_Work request_
Find every line below with the word "computer". Then give only how many there are.

_Extracted material_
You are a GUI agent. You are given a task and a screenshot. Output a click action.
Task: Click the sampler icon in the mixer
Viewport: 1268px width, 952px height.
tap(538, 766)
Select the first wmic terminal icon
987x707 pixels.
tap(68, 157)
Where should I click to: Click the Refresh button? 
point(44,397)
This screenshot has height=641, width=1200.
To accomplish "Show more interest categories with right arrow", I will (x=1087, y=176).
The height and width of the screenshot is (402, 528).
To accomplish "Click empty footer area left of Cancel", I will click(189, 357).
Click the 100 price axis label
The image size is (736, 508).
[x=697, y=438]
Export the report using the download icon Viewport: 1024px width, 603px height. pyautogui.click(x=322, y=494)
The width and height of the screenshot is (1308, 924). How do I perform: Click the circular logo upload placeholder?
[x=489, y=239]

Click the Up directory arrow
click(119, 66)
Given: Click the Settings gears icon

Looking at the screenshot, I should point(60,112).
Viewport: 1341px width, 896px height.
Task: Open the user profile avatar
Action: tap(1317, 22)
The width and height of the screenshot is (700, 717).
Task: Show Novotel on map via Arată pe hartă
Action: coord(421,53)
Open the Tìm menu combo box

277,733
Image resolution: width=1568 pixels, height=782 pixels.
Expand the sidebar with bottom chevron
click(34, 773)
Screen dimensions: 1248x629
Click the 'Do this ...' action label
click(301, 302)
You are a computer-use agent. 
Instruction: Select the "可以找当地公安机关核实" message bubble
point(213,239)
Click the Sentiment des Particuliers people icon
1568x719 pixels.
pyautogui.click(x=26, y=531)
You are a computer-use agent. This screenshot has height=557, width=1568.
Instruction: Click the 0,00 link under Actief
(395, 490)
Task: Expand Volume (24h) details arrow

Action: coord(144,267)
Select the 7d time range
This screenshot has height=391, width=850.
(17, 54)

_Task result_
2